実際にリアルで会っていれば「でも、いい人だよね」と思えることが、ソーシャルではそう思えない、そういうことがあります。

つまり、ソーシャルメディアという場所は「ひどくセンシティブな場」だ、ということです。

1.2.「とりあえずやってみる」と大概マイナスになるのがソーシャル

従いまして、とりあえずやってみるというのはソーシャルに関しては、私はお勧めしていません。

ちゃんと計画を練って、ソーシャルをまずは体感して、こうやったらうまくいくだろうという仮説を立てられるくらいになったら、とお伝えしています。

2.投稿する前に、最低限立ち止まるべき6つのポイント

また、その上で企業アカウントが「最低限立ち止まるべき6つのポイント」をご案内しています。

今回はそれをご紹介できればと思います。

具体的には、以下です。

企業アカウントが投稿する前に

  1. 「自分は誰か」:この投稿をする自分は、どんな存在か
  2. 「求める結果」:この投稿をすると、どんな結果を期待するのか
  3. 「マイナス反応」この投稿によって引き起こされるマイナスの反応はどんなものか
  4. 「見せ方」もっといい見せ方はないだろうか、もっと人を引きつける方法はないだろうか
  5. 「フォーカス」万人受けしようとしていないか、ちゃんとターゲットにフォーカスしているか
  6. 「リレーション」個別の投稿だけに注目していないか、今までに積み上げたリレーションを意識しているか

を考えるというものです、

これを押さえておくと、少なくとも大きな事故はなく、また、効果も上がりやすいです。

 

ここからは、それぞれについて少し補足をしていきたいと思います。

2.1.自分は誰か

ソーシャルメディアはもちろん、オウンメディアやペイドメディアでも同様に、発信者のペルソナ設定がとても大切です。
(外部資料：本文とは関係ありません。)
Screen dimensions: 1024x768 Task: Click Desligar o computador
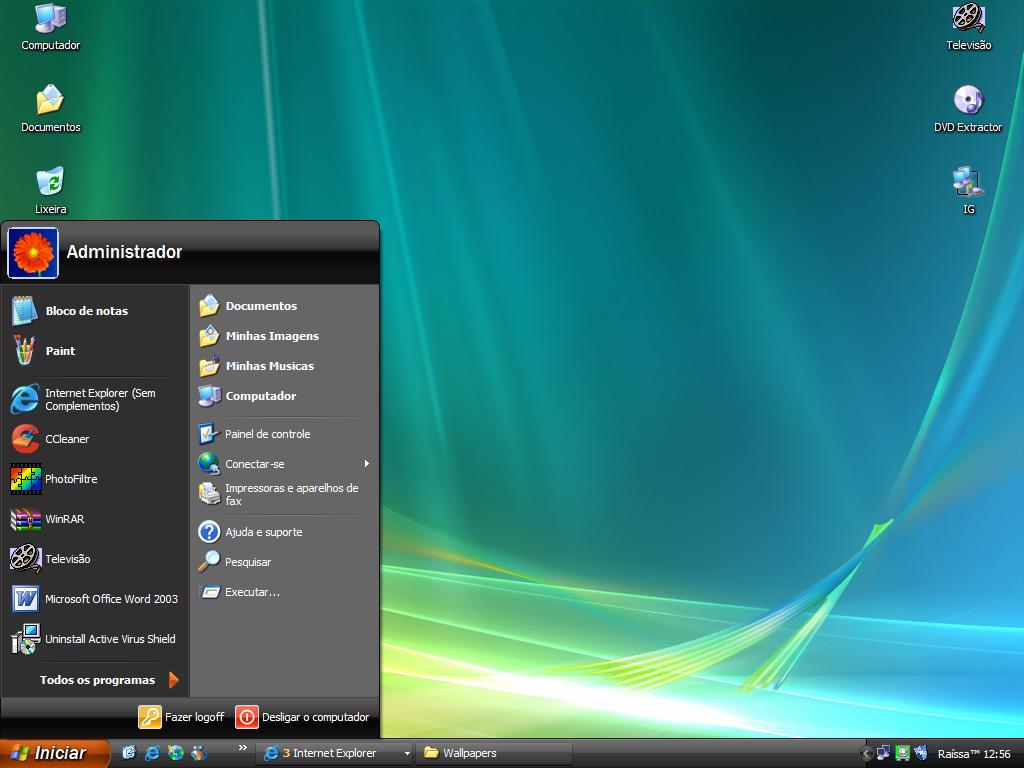coord(305,717)
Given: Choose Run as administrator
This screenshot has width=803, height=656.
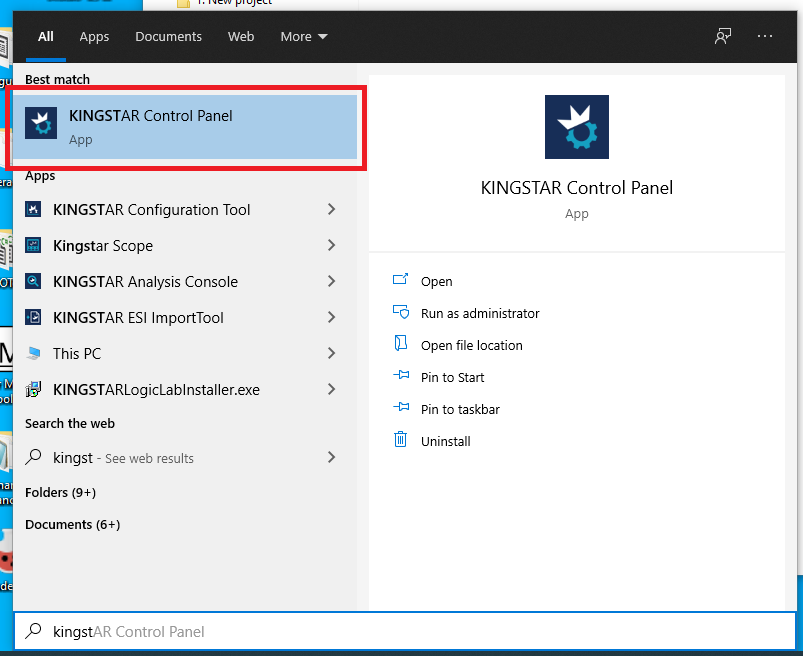Looking at the screenshot, I should pyautogui.click(x=479, y=314).
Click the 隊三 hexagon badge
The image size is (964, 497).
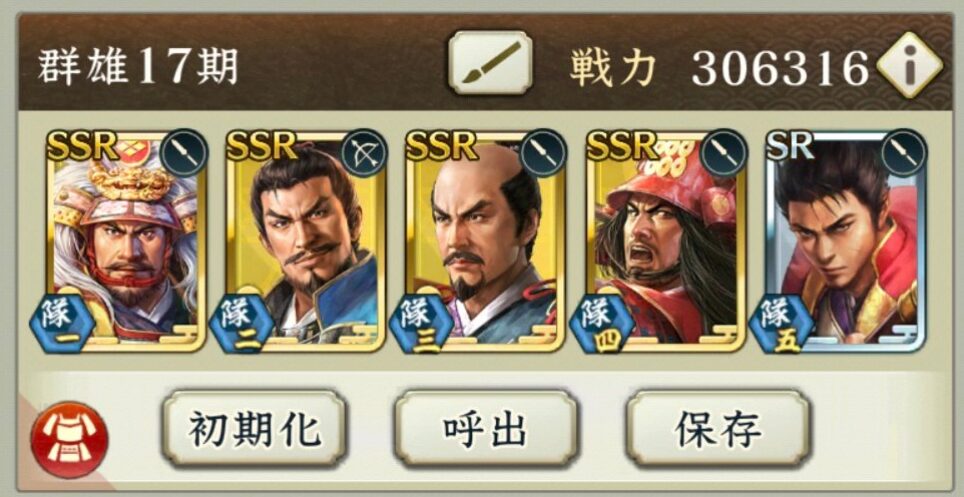[422, 324]
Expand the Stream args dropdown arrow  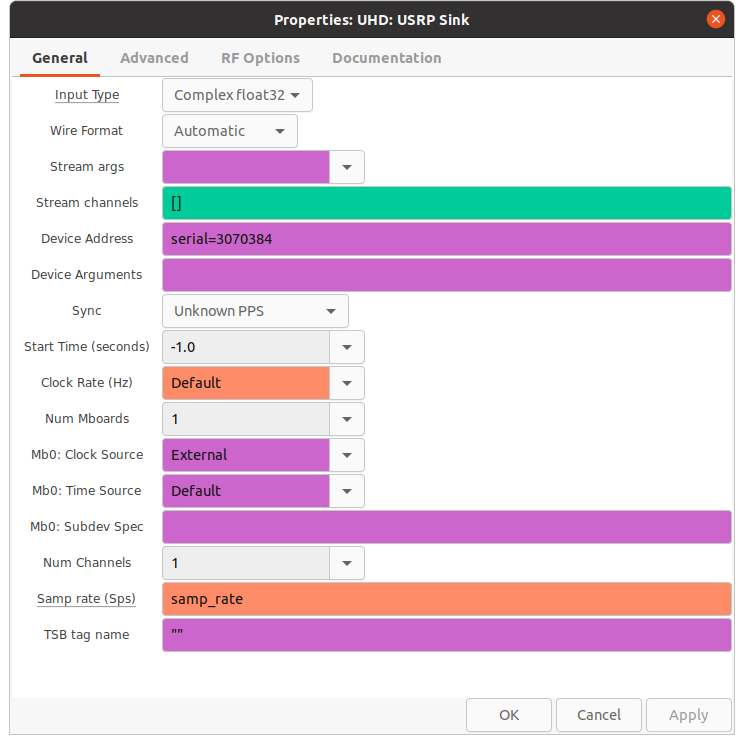[347, 167]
これだけ情報を発信しなければいけない世の中になってくると、発信者の人格がバラバラだと受け手側は混乱してしまいます。

よく、ターゲットユーザのペルソナを作ろうという話がありますが、それと同じくらい、売り手側・情報発信者側のペルソナ設定は重要。ペルソナを設定することで、マーケティング活動の一貫性が自然と取れてきます。企業でいう理念のような存在になります。

ぜひこれは設定してみて下さい。

その上で、ソーシャルメディアに投稿する前に「自分はいったい誰なんだろう?」ということを立ち止まって考えることをお勧めします。

日本語の「法人」というのは、興味深い言葉だなと思いますね。

2.2. どんな結果を求めているのか

例えば、1日1回投稿するんだ…ということだけ考えていると、気がつくと投稿することが目的になってしまっている。つまり手段の目的化が起きる。これは良くある失敗です。

これを防ぐために、投稿する前に

  • この投稿をすることで何を起こそうとしているんだろうか
  • それは測定可能な状態になっているだろうか
  • どれくらいを持って「成功」とみなすのだろうか

ということを、考えることをお勧めします。3つめは、ざっくりとでも構いません、最初はどれくらい効果が出るか分からない事も多いからです。

この3点が頭の中ですらすらっと浮かべば、少なくともPDCAサイクルは回すことができます。逆に浮かばなければ、危険信号です。

2.3.マイナス反応を予測しているか

どんな発言でも、マイナス反応が生まれる可能性は必ずあります。ゼロにするのは現実的に不可能です。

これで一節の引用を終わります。